Read A Prince Without a Kingdom Online
Authors: Timothee de Fombelle
At last, Vango stood a chance of hearing something. For two months, he and Zefiro had been distant spectators. They had merely tossed a piece of meat into the anthill, then watched to see what happened.
The piece of meat in question was the promise of a huge contract.
It was Zefiro’s great ruse to catch Viktor. He had forged a letter in which he had passed himself off as an intermediary, writing on behalf of the Nazi regime, to offer Voloy Viktor the most important armaments contract in history. The factories would be established in Germany, and Viktor was tasked with finding investors from across America to finance them. It looked set to be a highly lucrative deal, and the figures were astronomical. Madame Victoria had probably counted out the zeros on her ten polished nails many times over.

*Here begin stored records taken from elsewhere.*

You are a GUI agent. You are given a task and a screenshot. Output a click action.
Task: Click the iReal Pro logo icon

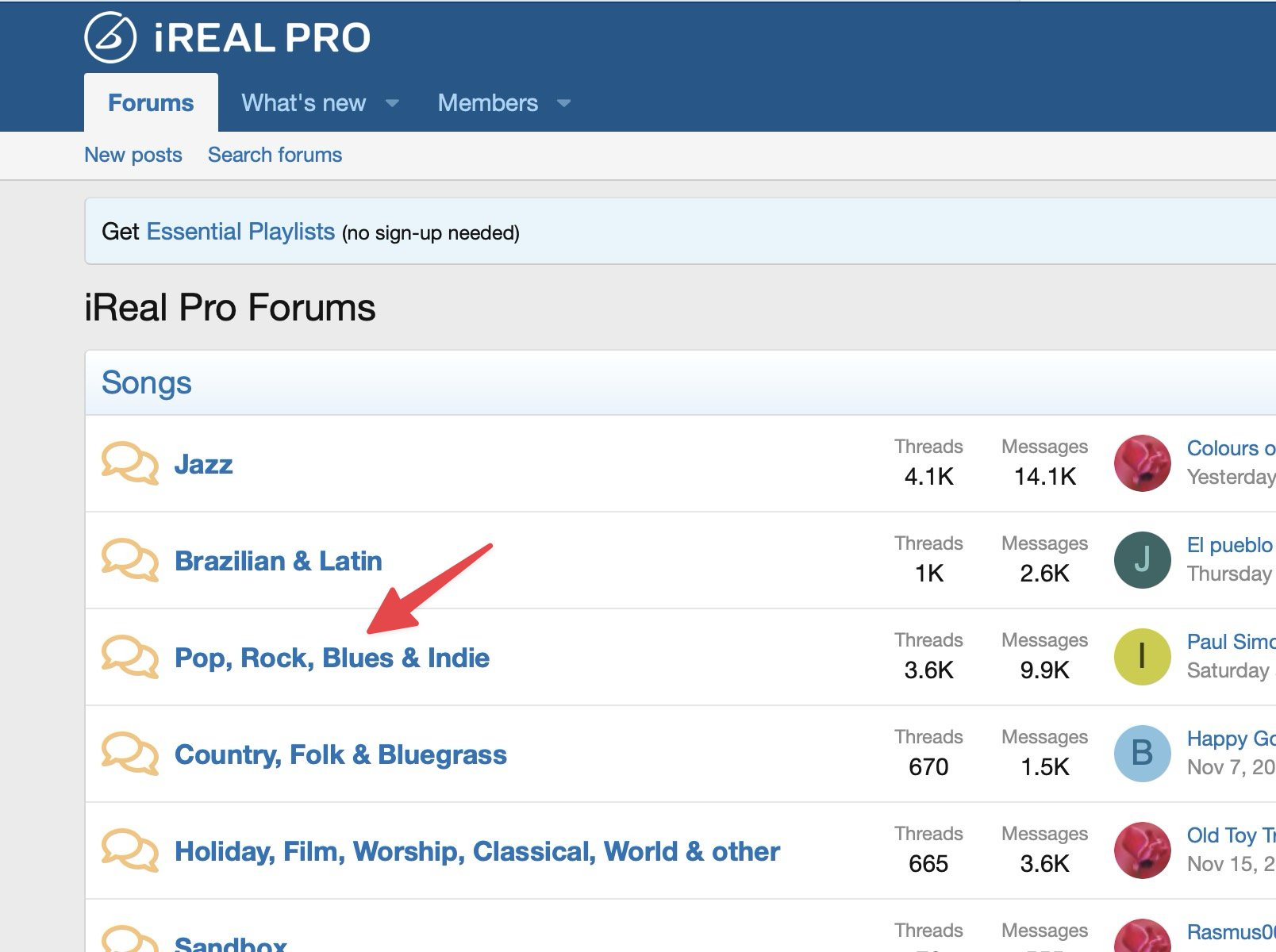pos(110,37)
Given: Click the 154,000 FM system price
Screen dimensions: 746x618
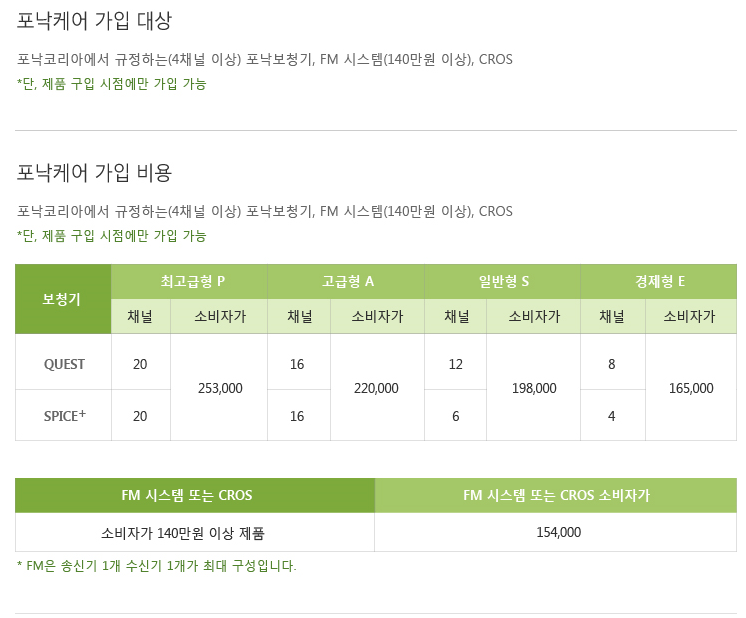Looking at the screenshot, I should (558, 532).
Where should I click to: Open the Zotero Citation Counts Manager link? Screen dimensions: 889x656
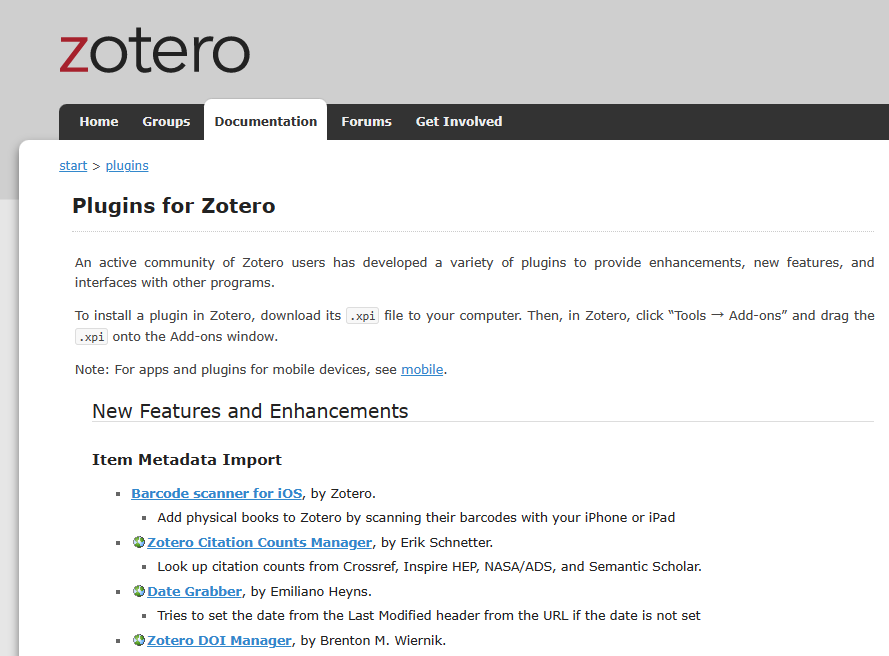[259, 542]
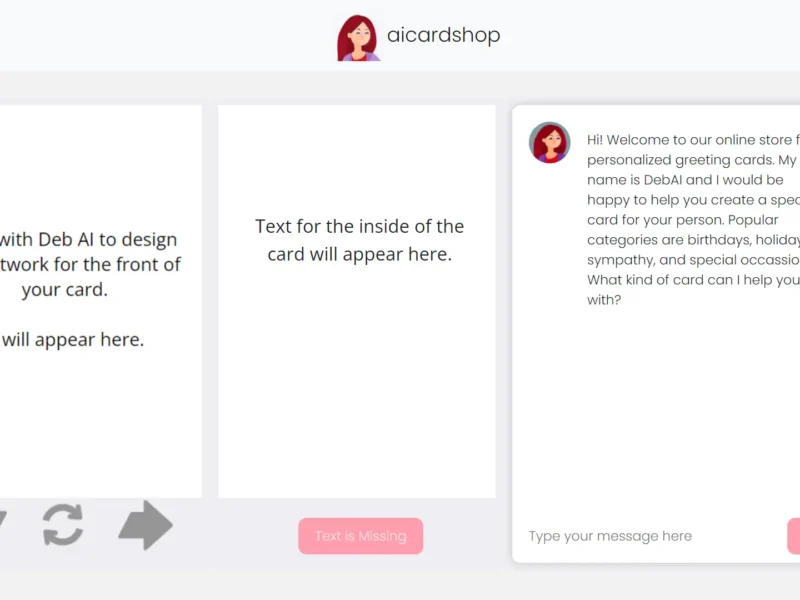
Task: Click DebAI's avatar in the chat panel
Action: coord(549,143)
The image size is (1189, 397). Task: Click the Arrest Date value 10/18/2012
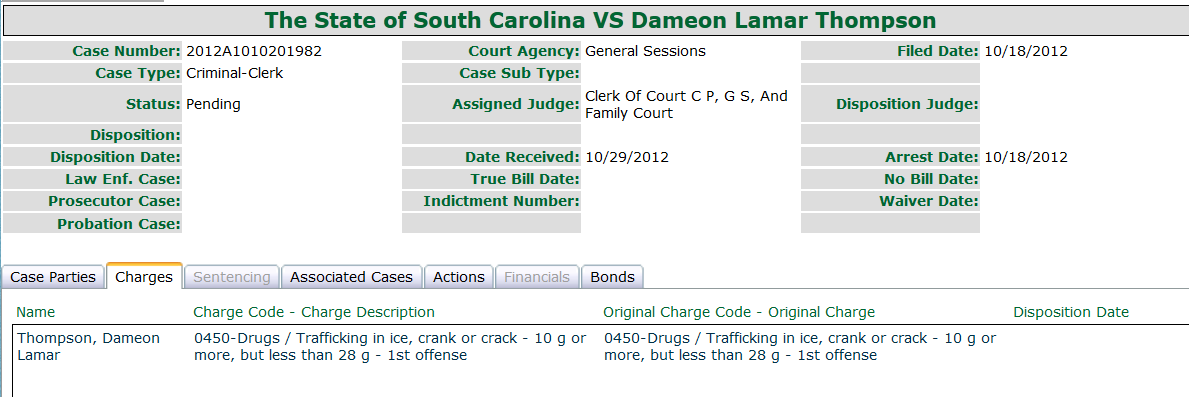(1026, 158)
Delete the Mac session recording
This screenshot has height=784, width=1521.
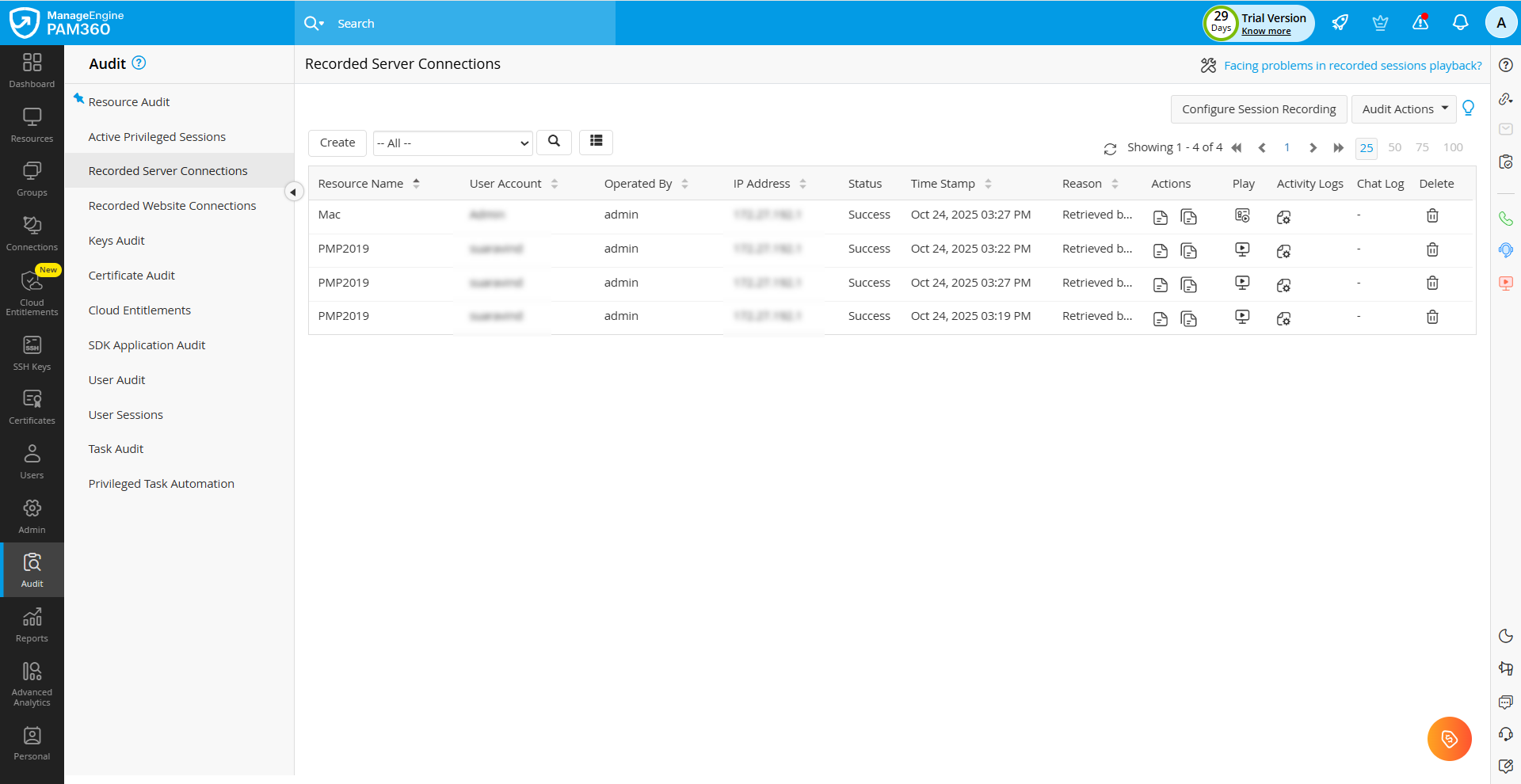(1432, 215)
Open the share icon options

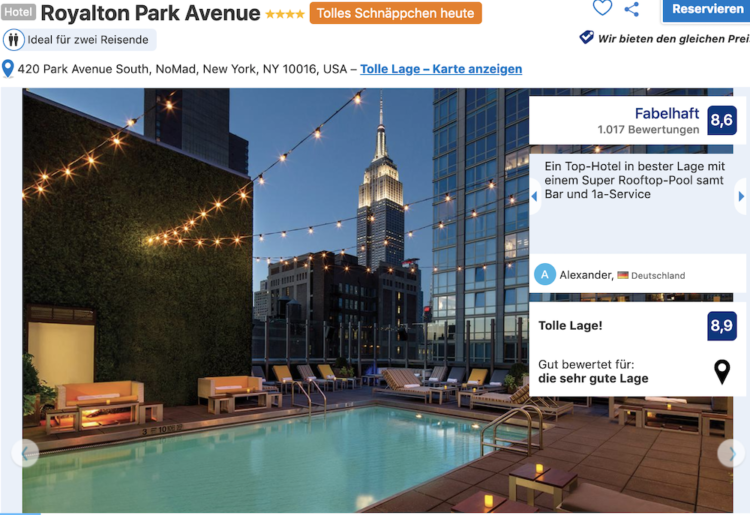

For every ten billion dollars’ worth of investment, Viktor would be entitled to two, making this the greatest scam of all time.
The offer, which was completely fictitious, had been invented by Zefiro. Through their binoculars, he and Vango had been able to observe the fever that had taken hold of Voloy Viktor’s penthouse suite in the Plaza Hotel. The anthill was humming. Visitors came from far and wide to this private club. Viktor showed his guests the letter of patronage accompanying the proposal. It was signed by Hugo Eckener, director of the Zeppelin Company, an irreproachable figure who was acting as guarantor for the contract. The
Hindenburg
-headed notepaper inspired everyone’s confidence.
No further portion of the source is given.